Le décret du 10 mai 1976 définit les travaux dont l'exercice est susceptible d'ouvrir droit au bénéfice de cette pension de vieillesse anticipée et fixe les durées d'assurance que devront totaliser. d'une part, les cinq catégories de travailleurs manuels concernés et, d'autre part, les ouvrières mères de famille ainsi que la durée pendant laquelle doivent avoir été effectués ces travaux pour permettre aux intéressés de bénéficier de ces nouvelles dispositions.

La présente circulaire a pour objet de préciser les modalités d'application des textes susvisés.

Chapitre premier

Champ d'application

1. Définition des 5 catégories de travaux manuels visés par la loi

Conformément aux dispositions de l'article 2 du décret n° 76-404 du 10 mai 1976 qui insère dans le décret du 29 décembre 1945 un nouvel article 70-3 :

a) Il convient de considérer comme travaux en continu   ceux qui sont effectués en équipes successives fonctionnant par rotation 24 heures sur 24 heures, sans interruption la nuit, le dimanche et les jours fériés, qu'il y ait ou non, arrêt pendant les congés payés .
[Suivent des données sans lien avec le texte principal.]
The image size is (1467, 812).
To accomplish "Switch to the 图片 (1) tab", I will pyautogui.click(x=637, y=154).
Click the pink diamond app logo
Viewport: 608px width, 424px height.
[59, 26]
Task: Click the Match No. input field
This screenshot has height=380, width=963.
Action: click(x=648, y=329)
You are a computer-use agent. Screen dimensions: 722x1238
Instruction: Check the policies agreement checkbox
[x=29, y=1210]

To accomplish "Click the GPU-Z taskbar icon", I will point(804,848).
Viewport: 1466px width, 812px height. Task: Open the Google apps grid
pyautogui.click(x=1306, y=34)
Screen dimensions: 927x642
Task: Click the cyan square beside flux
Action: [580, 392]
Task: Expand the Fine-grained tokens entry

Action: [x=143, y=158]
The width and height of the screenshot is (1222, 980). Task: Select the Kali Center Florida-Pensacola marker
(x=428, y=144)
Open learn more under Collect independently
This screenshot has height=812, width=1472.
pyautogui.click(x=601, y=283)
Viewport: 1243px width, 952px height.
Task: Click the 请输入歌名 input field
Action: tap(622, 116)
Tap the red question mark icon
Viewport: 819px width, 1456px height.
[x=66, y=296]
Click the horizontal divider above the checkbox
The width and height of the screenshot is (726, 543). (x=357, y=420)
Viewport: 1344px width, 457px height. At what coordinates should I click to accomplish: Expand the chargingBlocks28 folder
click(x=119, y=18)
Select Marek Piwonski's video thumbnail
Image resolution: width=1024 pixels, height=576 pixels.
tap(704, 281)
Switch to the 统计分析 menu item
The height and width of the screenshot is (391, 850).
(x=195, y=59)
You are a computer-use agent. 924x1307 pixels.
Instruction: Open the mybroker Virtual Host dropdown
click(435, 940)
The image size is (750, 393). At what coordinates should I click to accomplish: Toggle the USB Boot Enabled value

Dans ce système pratiqué notamment dans les industries sidérurgique et chimique, dans les usines de production de fibres synthétiques. dans l'industrie du verre et dans celle du pétrole, on peut rencontrer les organisations les plus variées (3 ou 4 équipes, 6 demi-équipes ou plus, etc.) et diverses structures d'horaires, mais il est précisé que les salariés affectés à ces équipes ou demi-équipes doivent travailler à plein temps, dans ces conditions, pour que leur activité puisse être considérée comme exercée en continu,

b) Les travaux en semi-continu ne se différencient de ceux effectués en continu que par leur interruption hebdomadaire ; cette organisation du travail peut ainsi se rencontrer dans n'importe quelle entreprise et dans toutes les branches d'industries.

Sont considérés comme effectuant ces travaux :

- les personnels de conduite des véhicules de transport terrestre de fort tonnage
 
- le personnel navigant de la batellerie effectuant régulièrement et par roulement une partie de leur travail de nuit ..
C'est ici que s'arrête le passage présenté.